In Maryland, most of the patrons seem to come for the buffet and eat as much as they can. Still, Rain loves watching people in the dining room. “I like seeing a clean plate,” he said. “I like it when people take the first bite of my food and they start nodding their head.” He spends hours trying to create a perfectly round Chinese omelette. “There’s a lot of kung fu in making egg foo young,” he told me. “If you have time, you’ll make it really perfect. You’ll make it bigger, better-looking, rounder. They’ll think, I spent so little money and I got such good food, and on top of that it’s good-looking. And then maybe they’ll come back.”
Rain viewed the job in Maryland as an opportunity to expand his repertoire. “In a takeout restaurant, people order the same dishes over and over,” he said. At a bigger restaurant, he could learn new dishes. And his salary—twenty-eight hundred dollars a month—was good, but not good enough to arouse concern. “If you come across a job paying three thousand, you think there must be something wrong with that restaurant,” he told me.

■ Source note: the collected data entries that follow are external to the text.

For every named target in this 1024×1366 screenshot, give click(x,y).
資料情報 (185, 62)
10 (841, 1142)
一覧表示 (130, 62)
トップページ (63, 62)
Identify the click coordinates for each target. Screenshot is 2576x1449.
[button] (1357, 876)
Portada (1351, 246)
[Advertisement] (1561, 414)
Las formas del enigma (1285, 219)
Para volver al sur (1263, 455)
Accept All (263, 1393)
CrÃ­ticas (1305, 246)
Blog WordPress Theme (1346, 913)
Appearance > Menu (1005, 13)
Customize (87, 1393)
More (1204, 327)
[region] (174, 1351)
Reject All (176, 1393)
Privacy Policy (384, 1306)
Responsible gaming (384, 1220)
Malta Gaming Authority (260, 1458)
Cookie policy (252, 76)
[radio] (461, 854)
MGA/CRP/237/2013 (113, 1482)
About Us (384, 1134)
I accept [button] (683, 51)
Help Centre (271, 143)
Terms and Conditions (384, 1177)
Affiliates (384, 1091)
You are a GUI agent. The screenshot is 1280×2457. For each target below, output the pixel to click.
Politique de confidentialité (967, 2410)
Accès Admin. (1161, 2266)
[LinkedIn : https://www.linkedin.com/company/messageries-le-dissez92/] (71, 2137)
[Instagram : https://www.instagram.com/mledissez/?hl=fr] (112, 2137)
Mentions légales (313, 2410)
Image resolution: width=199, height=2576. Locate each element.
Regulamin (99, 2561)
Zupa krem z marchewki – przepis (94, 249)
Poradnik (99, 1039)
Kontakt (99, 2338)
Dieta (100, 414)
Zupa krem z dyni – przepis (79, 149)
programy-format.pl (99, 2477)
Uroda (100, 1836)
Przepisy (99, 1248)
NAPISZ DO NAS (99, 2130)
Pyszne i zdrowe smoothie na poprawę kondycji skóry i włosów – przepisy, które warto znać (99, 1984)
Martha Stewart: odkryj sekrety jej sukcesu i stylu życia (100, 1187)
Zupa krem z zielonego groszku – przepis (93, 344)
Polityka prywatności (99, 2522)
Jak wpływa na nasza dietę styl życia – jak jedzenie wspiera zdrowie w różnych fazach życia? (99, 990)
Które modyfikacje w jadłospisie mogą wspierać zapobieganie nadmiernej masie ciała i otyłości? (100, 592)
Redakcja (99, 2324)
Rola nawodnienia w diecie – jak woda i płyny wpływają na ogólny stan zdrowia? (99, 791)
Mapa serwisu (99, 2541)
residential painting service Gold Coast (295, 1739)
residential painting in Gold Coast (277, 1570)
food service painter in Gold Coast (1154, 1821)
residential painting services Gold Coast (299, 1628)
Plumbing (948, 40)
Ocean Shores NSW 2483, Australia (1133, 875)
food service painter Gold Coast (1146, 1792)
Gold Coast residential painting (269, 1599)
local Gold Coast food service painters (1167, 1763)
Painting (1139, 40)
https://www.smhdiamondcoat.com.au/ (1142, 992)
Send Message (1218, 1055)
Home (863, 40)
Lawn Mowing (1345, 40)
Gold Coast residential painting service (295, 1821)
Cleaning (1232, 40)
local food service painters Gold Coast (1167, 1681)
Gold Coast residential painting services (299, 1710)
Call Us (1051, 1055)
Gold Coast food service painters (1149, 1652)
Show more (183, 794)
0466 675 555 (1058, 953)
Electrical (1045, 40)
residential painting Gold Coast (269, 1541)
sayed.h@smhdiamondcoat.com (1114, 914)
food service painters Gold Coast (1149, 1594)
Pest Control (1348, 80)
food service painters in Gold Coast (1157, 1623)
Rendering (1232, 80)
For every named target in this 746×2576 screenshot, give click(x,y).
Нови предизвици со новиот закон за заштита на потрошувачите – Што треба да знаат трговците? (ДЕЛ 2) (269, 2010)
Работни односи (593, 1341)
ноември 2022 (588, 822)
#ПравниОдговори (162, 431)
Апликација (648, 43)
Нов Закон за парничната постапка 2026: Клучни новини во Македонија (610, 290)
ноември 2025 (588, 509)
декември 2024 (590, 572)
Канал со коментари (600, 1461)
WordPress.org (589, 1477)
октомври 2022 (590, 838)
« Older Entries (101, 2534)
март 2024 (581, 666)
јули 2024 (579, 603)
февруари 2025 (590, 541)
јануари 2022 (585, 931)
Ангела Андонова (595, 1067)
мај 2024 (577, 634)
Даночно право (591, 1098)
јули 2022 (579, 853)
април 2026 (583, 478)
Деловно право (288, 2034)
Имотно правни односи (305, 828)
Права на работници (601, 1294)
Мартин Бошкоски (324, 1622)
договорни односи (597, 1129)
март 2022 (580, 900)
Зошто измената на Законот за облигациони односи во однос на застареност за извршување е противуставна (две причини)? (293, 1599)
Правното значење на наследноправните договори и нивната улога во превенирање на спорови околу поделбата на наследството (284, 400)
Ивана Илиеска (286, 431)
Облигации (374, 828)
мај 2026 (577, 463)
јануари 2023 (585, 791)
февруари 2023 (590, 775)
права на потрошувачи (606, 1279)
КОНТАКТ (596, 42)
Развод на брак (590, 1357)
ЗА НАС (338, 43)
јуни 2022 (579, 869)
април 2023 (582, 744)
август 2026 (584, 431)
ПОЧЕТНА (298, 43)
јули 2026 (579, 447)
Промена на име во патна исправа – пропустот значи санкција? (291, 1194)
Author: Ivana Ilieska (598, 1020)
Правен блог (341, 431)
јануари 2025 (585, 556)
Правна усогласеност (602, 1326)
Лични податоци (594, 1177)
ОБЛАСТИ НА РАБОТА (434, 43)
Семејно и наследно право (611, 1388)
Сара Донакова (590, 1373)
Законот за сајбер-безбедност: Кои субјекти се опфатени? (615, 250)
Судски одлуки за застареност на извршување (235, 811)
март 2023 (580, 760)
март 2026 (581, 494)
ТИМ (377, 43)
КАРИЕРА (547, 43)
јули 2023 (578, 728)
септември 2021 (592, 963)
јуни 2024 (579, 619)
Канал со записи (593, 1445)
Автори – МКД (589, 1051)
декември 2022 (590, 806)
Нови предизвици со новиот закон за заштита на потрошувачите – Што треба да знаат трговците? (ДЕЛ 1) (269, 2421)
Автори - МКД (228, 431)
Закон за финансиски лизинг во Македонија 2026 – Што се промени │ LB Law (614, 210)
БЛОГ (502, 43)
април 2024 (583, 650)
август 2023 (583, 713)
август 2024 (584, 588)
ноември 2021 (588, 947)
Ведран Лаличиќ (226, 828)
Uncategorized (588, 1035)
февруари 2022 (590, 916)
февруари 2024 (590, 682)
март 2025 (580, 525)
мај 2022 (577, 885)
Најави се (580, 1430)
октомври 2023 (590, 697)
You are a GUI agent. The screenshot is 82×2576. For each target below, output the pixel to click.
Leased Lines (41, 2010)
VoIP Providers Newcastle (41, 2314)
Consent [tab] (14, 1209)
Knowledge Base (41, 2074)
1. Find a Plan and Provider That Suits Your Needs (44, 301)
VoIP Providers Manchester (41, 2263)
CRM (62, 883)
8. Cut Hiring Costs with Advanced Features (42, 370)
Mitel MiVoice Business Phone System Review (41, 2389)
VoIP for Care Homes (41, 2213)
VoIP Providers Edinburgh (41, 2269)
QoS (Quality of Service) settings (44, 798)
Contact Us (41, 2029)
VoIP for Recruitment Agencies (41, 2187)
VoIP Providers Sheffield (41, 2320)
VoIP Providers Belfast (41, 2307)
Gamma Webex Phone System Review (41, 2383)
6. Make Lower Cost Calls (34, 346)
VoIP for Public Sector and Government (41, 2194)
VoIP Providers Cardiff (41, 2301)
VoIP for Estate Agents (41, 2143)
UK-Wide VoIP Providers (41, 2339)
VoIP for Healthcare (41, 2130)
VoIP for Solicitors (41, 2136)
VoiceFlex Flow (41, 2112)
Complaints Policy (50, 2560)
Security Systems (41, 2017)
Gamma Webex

Rain lives with five co-workers in a red brick town house that his boss owns, part of a woodsy development near the restaurant. The house is tidy; there are three floors covered with white carpeting, and each worker has been supplied with an identical cot, a desk, a chair, and a lamp. “Some bosses don’t take care of the houses,” Rain said. “If they’re renting the house, especially, they don’t care. The rooms will actually smell.” Every restaurant worker has a story of sleeping in a dank basement or being packed in a room with five other people. Many complain of living in a house that has no washing machine, and being forced to spend their day off scrubbing their grease-spattered T-shirts in a sink.
So this is why he stays
For many restaurant workers, the decision to come to the U.S. is irrevocable. But, as the disappointments of immigrant life accrue, it can be hard not to imagine that things might be better elsewhere. Chinese-Americans, despite a good public image, suffer higher rates of poverty than the general public. Mental-health problems are an increasing concern in New York’s immigrant communities. In parts of China where the growing economy has given people more options, the allure of working in the U.S. has faded. This February, in a hostel in Queens, I met a woman who had just returned from a difficult day of job hunting. “I thought America would be heaven, and all it is is cold!” she complained. She returned to Beijing after four months. In Fuzhou, a taxi-driver told me that he was glad his attempts to emigrate had failed. “My father says that having a son in the United States is like having no son at all,” he said.
Rain tried not to dwell on returning to Maryland, where he was due in a few days. Everyone else who had worked at the restaurant when he started had been driven off by the boss’s temper. “And it’s so far away,” Rain said. If he could find a job somewhere closer, he could see Annie every weekend. As his family’s only son, Rain feels increasing pressure to send money home to his mother. But, he reasoned, everyone who comes to the U.S. should be prepared for hardship. “Everything we do, we do for the next generation,” he said, and added, “No matter what, it beats sitting around in the village.”